Self-diffusion in dense granular shear flows.

Diffusivity is a key quantity in describing velocity fluctuations in granular materials. These fluctuations are the basis of many thermodynamic and hydrodynamic models which aim to provide a statistical description of granular systems. We present experimental results on diffusivity in dense, granular shear flows in a two-dimensional Couette geometry. We find that self-diffusivities D are proportional to the local shear rate gamma; with diffusivities along the direction of the mean flow approximately twice as large as those in the perpendicular direction. The magnitude of the diffusivity is D approximately gamma;a(2), where a is the particle radius. However, the gradient in shear rate, coupling to the mean flow, and strong drag at the moving boundary lead to particle displacements that can appear subdiffusive or superdiffusive.

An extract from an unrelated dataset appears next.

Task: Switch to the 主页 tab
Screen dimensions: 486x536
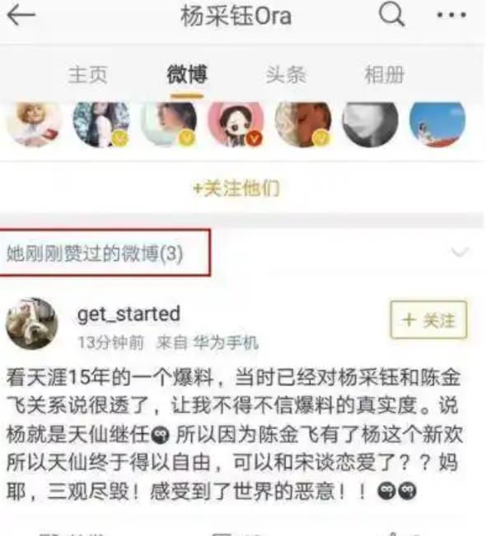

In particular, diffusion appears to be superdiffusive along the mean flow direction due to Taylor dispersion effects and subdiffusive along the perpendicular direction due to the gradient in shear rate. The anisotropic force network leads to an additional anisotropy in the diffusivity that is a property of dense systems and has no obvious analog in rapid flows. Specifically, the diffusivity is suppressed along the direction of the strong force network. A simple random walk simulation reproduces the key features of the data, such as the apparent superdiffusive and subdiffusive behavior arising from the mean velocity field, confirming the underlying diffusive motion. The additional anisotropy is not observed in the simulation since the strong force network is not included. Examples of correlated motion, such as transient vortices, and Lévy flights are also observed. Although correlated motion creates velocity fields which are qualitatively different from collisional Brownian motion and can introduce nondiffusive effects, on average the system appears simply diffusive.